======== Texte source
Berliac : Peut-être, à condition qu’on ne parle pas d’une association claire, consciente, volontaire et durable. J’en ai parlé avec certains d’entre eux, et dans l’ensemble ils m’ont donné le sentiment d’être très déconnectés les uns des autres, au-delà d’avoir déjà croisé leurs travaux respectifs sur internet. Ce n’est ni une bonne ni une mauvaise chose, et à vrai dire, je ne crois pas que ce soit notre rôle en tant qu’artistes de nous réunir, ou même d’être capables de définir ce qui nous unit. C’est plutôt le métier, eh bien, de gens comme David, qui dédient tout leur temps à fournir des espaces (qu’il s’agisse de publications, galeries, festivals, articles) où ces connections ténues sont mises en lumière et rendues intelligibles pour le grand public.

David Schilter : Dans un sens, kuš ! est une plate-forme qui permet aux artistes d’entrer en contact, donc peut-être que ce numéro mènera à une plus forte cohésion entre ces auteurs-ci à l’avenir.

Josselin Moneyron : Il y a un désir presque ostentatoire de ne pas faire figurer d’artistes qui ont une démarche purement mimétique, du style « otaku ». Est-ce simplement une question de goût, ou est-ce qu’il était important sur le plan thématique de présenter uniquement des artistes dont le style est « hybride » ?

David Schilter : On n’a jamais réfléchi à des artistes dont on ne voulait pas, seulement à ceux qu’on voulait mettre au sommaire. Personnellement, je préfère les travaux qui ont une certaine personnalité, où l’on voit l’artiste « faire son truc à lui ». Au final, c’est probablement juste une question de goût, mais je n’arrive pas à être excité par le manga « pour otaku » (pour être parfaitement honnête, il a fallu que je cherche ce que ça voulait dire avant de répondre).

Berliac : Exactement. Même s’il était important pour nous de trouver cet équilibre qui caractérise tous les numéro de Š !, par exemple en ce qui concerne les nationalités et sexes, au final ce qui a prévalu, c’est ce qu’on avait envie de mettre côte à côte entre la première et la dernière page, point. N’oublie pas que c’est une anthologie : tu ne peux pas tout aimer. Sérieux, quand je feuillette mes numéros de Garo, 60 % du contenu est carrément moche ! De plus, appeler les artistes sélectionnés « hybrides » est un euphémisme. A mon sens, ils sont plutôt tiraillés artistiquement, schizophrènes, des « cons co-dépendants », comme dit le titre de Daylen Seu. Deux — voire plus — sensibilités artistiques qui se font la guerre. « Je veux faire ça, mais sans renoncer à ça. » Et c’est super, c’est ce qui rend leur travail intéressant et unique, dans le cas présent. Ce sont des gens qui font de ces conflits stylistiques une force.

Josselin Moneyron : Certains des auteurs sont plutôt intéressés par le manga alternatif, tandis que d’autres professent leur amour pour des œuvres ou des auteurs extrêmement populaires. Est-ce que vous pensez que ces traditions parfois opposées partagent plus qu’un pays d’origine ?
================
======== Matériel extrait
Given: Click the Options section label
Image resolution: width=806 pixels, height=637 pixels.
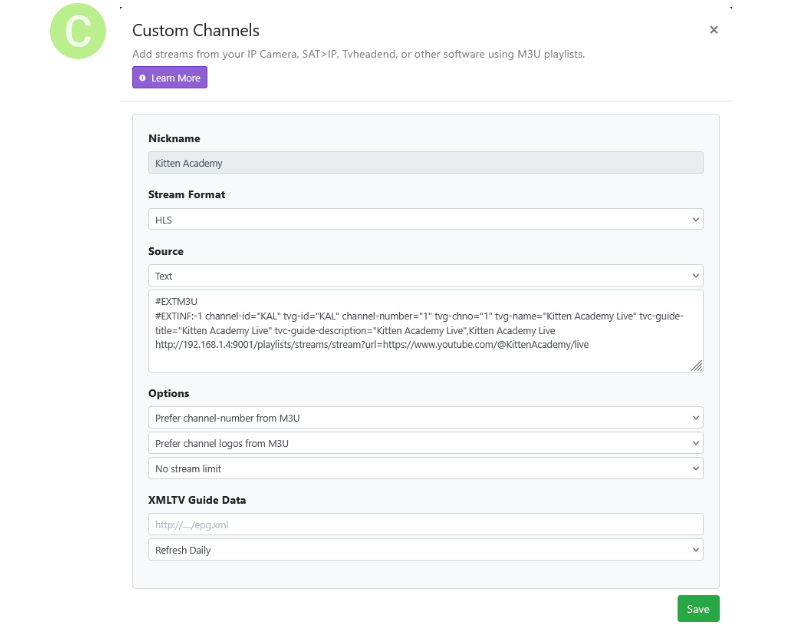Looking at the screenshot, I should 169,393.
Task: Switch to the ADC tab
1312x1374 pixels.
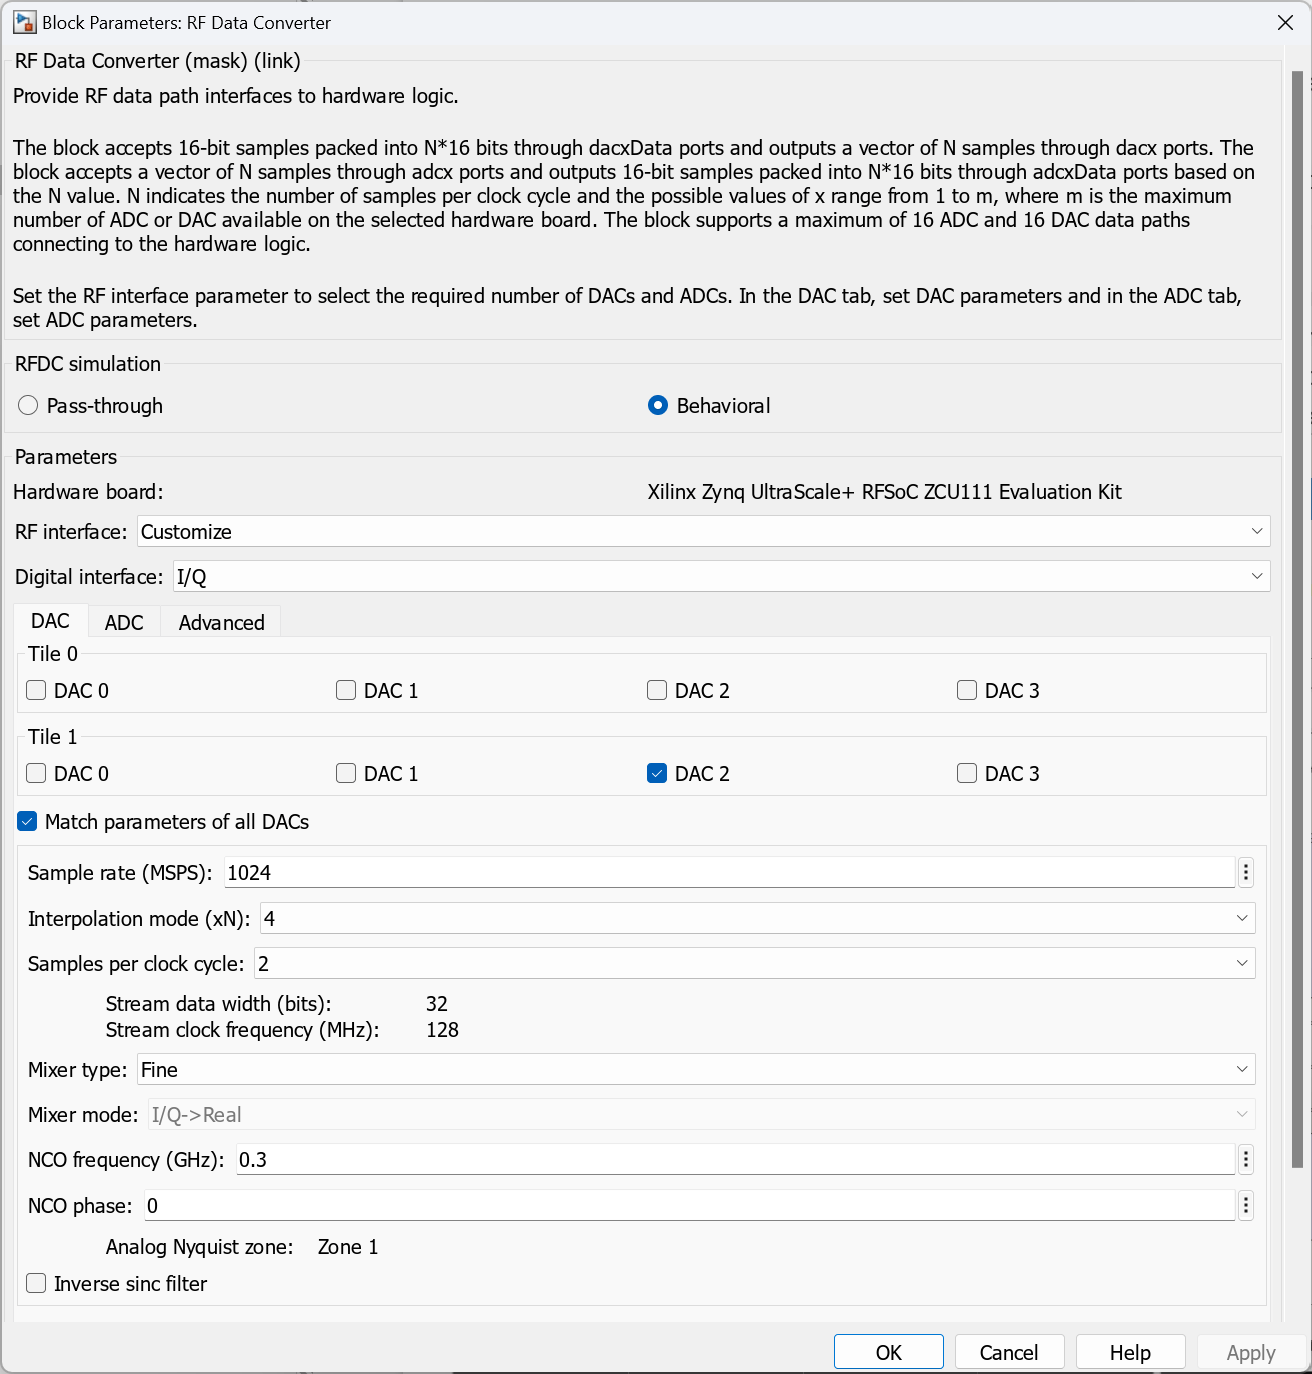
================
#### Tâches à réaliser
1. Pouvez-vous réécrire le passage de l'entretien allant de « David Schilter : Dans » jusqu'à « auteurs-ci à l’avenir. » inclus, en remplaçant « cohésion » par « solidarité » ?
2. Répondez à ces questions sur l'entretien :
(a) Quelle part du contenu de ses numéros de Garo Berliac juge-t-il carrément moche ?
(b) Quelle expression, tirée d'un titre de Daylen Seu, Berliac emploie-t-il pour qualifier les artistes sélectionnés ?
(c) Qu'est-ce que David Schilter a dû chercher avant de répondre ?

#### Réponses aux tâches
1.
David Schilter : Dans un sens, kuš ! est une plate-forme qui permet aux artistes d’entrer en contact, donc peut-être que ce numéro mènera à une plus forte solidarité entre ces auteurs-ci à l’avenir.

2.
(a) 60 % du contenu.
(b) Des « cons co-dépendants ».
(c) Ce que voulait dire le manga « pour otaku ».